Dominique Ambiel, Raffarin's chief communications adviser, resigned on Friday but protested his innocence over his arrest in Paris with the under-aged Romanian prostitute in his car.
The 49-year-old former teacher is due in court June 7 on charges of "soliciting, accepting or obtaining... sexual relations with a minor who is engaged in prostitution," court officials told Reuters. Under French law a minor is anyone under age 18.
Ambiel, who is also charged with insulting police, faces up to three years in jail and a 45,000 euro ($53,470) fine if convicted.
In an interview with Le Monde on Friday Ambiel accepted he had engaged in a "fairly sharp exchange" with officers but said the rest of the charges were "lies, defamation, a manipulation even."
"Out of respect for the prime minister I decided to bring forward my departure from his private office by a few weeks, in order to be able to express myself freely about any malicious allegations that could result from this incident."

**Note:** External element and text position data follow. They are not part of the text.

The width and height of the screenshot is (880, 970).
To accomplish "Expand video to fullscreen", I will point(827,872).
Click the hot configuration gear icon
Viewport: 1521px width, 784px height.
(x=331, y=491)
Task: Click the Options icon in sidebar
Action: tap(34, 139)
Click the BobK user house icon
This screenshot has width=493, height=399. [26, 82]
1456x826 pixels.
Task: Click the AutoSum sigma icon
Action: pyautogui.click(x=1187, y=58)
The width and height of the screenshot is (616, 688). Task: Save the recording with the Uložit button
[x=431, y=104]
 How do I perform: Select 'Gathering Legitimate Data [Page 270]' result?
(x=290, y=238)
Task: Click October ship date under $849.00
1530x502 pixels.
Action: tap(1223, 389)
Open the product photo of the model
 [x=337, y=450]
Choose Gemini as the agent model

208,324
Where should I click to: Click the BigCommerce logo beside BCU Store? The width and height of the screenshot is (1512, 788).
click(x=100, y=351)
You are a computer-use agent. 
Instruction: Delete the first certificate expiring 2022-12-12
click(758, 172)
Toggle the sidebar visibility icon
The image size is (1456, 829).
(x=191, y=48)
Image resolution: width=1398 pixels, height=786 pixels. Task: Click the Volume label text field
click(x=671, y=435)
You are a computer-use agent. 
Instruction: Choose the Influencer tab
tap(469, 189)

According to police, Ambiel was stopped on Monday night with a teenaged Romanian prostitute in his car. She told officers he had paid her for sex on several occasions. That statement is still under investigation.
Ambiel told Le Monde he was driving to the prime minister's Matignon home when he witnessed a fight between two prostitutes. One of them jumped in his car while he was stationary at traffic lights, he said.
The incident follows several recent corruption scandals, culminating in January with the conviction of former Prime Minister Alain Juppe, who heads President Jacques Chirac's Union for a Popular Movement.
Juppe, 58, received an 18-month suspended jail sentence after he was found guilty of wrongdoing in a scam in which Paris City Hall funds were used to pay political party allies in the late 1980s and early 1990s.
And in February, a Paris court convicted and fined Renaud Donnedieu de Vabres, the spokesman for Chirac's Union for a Popular Movement party, in a trial over secret financing for the now-defunct Republican Party in 1996.